Body Movement Retraining

Master the Art of Moving Well Every Day


Cut Down on Prolonged Sitting

  • Take a break from sitting every 20 to 30 minutes by standing, stretching, or taking a short walk.
  • Keep your hips slightly higher than your knees to ease pressure on your lower back.
  • Alternate between sitting, standing, and leaning to vary your posture.

Load the Washing Machine Safely

  • Use a hip hinge rather than rounding your back.
  • Step one foot forward to create space and reduce strain.
  • Keep the laundry close to your body when lifting.

Carry Shopping Bags Evenly

  • Distribute the weight evenly between both hands.
  • Hold heavier items close to your torso.
  • Lift using your legs and hips, not your lower back.

Improve Your Walking Technique

  • Maintain a relaxed, natural stride without overextending.
  • Keep your ribcage aligned over your pelvis to reduce back tension.
  • Let your arms swing naturally to help with balance and rotation.

Use Your Hips for Everyday Bending

  • Hinge at the hips when picking up items or tying your shoes.
  • Keep your spine long and let your glutes take the strain.
  • Avoid bending primarily from your spine repeatedly.

Stand with Active Support

  • Distribute your weight evenly through both feet.
  • Engage your glutes and lower abdominal muscles lightly.
  • Avoid locking your knees or leaning onto one hip.

Reach Overhead Safely

  • Keep your ribs down and avoid flaring your chest.
  • Use a step stool instead of overstretching.
  • Move from your shoulder blade, not just your arm.

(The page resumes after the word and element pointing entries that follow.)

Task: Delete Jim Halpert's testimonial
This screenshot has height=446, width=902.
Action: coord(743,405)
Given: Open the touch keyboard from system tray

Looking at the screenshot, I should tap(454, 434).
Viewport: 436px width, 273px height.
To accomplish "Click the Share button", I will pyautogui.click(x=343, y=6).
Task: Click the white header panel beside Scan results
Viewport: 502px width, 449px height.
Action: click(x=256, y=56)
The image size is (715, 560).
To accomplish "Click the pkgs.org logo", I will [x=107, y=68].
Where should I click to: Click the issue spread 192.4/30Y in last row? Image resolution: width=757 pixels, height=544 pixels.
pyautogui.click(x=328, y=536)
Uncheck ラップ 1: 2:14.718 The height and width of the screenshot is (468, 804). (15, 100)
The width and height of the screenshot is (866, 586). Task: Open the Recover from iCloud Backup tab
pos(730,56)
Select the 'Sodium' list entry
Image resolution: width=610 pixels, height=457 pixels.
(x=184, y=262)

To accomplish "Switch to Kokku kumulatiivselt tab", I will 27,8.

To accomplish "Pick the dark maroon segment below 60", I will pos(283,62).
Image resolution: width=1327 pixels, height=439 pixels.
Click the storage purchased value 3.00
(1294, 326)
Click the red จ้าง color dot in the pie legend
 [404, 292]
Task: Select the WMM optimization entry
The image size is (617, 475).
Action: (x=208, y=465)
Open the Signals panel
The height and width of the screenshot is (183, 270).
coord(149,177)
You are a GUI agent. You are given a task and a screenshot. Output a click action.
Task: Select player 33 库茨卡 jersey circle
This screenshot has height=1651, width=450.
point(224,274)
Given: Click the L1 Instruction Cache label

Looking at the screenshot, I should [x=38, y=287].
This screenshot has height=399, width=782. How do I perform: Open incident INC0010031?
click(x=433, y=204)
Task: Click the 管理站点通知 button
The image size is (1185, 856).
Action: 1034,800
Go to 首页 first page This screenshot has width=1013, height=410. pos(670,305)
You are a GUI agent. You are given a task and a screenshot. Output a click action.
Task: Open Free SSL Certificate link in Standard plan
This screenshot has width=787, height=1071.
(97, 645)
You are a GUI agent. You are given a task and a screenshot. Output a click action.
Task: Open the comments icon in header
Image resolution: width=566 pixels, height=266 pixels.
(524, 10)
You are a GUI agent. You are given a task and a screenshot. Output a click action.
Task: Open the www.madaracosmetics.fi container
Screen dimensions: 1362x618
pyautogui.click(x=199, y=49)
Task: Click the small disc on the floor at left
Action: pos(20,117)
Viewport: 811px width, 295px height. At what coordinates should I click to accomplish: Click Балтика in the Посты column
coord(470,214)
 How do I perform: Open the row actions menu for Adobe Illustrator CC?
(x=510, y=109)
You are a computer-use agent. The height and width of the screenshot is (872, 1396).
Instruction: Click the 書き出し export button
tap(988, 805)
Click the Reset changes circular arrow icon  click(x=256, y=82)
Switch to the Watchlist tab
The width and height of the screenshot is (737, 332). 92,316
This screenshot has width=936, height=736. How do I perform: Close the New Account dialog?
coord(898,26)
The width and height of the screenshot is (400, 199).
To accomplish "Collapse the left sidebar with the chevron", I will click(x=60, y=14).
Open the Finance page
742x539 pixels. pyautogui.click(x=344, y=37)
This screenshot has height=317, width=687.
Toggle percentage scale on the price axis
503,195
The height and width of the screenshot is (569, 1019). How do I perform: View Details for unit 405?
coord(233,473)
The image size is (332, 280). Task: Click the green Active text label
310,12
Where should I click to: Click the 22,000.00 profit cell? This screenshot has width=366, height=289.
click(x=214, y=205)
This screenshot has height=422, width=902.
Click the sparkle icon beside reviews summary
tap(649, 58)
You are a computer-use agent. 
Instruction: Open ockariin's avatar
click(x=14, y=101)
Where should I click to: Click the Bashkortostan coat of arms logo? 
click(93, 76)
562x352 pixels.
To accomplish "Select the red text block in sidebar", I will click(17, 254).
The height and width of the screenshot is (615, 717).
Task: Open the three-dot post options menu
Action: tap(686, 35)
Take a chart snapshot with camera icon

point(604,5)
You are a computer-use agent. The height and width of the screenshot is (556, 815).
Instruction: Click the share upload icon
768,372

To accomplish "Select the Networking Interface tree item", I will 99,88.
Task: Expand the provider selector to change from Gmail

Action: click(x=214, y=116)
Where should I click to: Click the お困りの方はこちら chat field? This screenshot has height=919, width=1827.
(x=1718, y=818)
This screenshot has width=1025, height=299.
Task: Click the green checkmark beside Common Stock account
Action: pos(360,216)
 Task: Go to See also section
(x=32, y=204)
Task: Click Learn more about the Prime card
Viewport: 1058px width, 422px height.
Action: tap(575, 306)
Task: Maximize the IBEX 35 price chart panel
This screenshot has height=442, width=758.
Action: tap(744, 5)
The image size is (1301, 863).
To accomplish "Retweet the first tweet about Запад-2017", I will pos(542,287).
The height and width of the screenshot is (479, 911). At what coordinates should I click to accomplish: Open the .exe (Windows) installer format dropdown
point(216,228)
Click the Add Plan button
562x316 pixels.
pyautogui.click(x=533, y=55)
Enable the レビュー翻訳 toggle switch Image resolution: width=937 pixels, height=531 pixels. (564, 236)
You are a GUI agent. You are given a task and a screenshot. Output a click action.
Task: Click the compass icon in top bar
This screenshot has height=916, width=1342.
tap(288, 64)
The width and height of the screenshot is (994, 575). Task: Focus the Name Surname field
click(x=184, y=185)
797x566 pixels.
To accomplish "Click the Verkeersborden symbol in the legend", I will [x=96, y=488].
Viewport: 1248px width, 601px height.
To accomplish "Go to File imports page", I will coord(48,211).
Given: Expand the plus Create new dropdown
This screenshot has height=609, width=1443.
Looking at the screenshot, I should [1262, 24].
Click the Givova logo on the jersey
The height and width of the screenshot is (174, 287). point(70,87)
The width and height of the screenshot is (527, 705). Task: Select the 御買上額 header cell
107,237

Get Out of Bed with Control

  • Roll onto your side first, then push up with your arms.
  • Avoid sitting straight up abruptly.
  • Move slowly and gently first thing in the morning.

Lift Children or Pets Safely

  • Hold them close to your body before lifting.
  • Use a squat or hinge technique depending on their height.
  • Pivot with your feet rather than twisting your body.

Break Up Repetitive Tasks

  • Change your position regularly when cooking, gardening, or cleaning.
  • Switch sides when kneeling or leaning.
  • Use both hands for tasks you usually do with one.

Use Your Breath to Support Movement

  • Exhale gently during exertion.
  • Keep your breathing continuous—avoid holding your breath.
  • Diaphragmatic breathing helps reduce tension in your back and hips.

Build Awareness, Not Perfection

  • Pay attention to how your body feels during daily activities.
  • Small, frequent adjustments lead to long-term improvements.
  • Focus on smooth, controlled movements rather than speed.